Begin Document segment

A NIOSH Science Blog post

Hear and Now Noise Safety Challenge winners: Part 2 of 3

December 20, 2016

By Garrett Burnett, MS, MBA and Amanda Terminello, MPH

Every year 22 million workers are at risk of losing their hearing from workplace noise hazards. Work-related hearing loss is a widespread problem, but it is a problem that can be solved. On August 1, 2016, NIOSH, OSHA, and MSHA issued a challenge to inventors and entrepreneurs with the dual goals of inspiring creative ideas and raising business awareness of the market for workplace safety innovation. More than 30 entries were submitted and the top ten were invited to present their ideas at the Hear and Now Noise Safety Challenge event on October 27, 2016. A panel of judges consisting of business experts, investors, and innovation specialists listened to pitches, asked questions, and selected three winners based on the assumed effectiveness of the solution combined with its commercial viability. This blog entry is the second in a three-part series summarizing the solutions presented by the Challenge winners and finalists. References to products or services do not constitute an endorsement by NIOSH or the U.S. government.

End Document segment
Begin Recorded information

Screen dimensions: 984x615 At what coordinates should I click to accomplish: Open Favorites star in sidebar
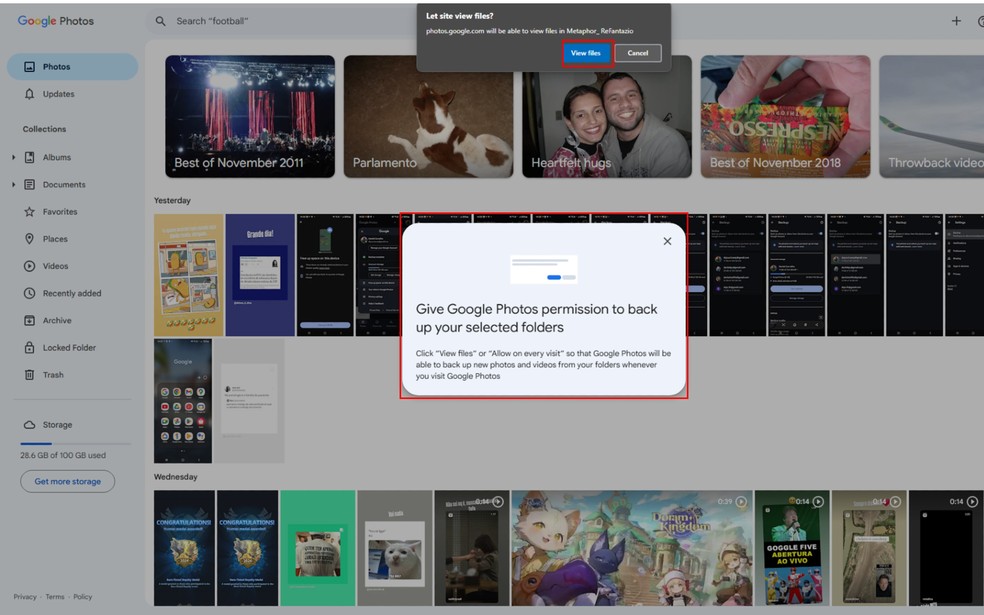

End Recorded information

According to the blog post on the Hear and Now Noise Safety Challenge, which agencies issued the challenge? List all of them.

NIOSH, OSHA, and MSHA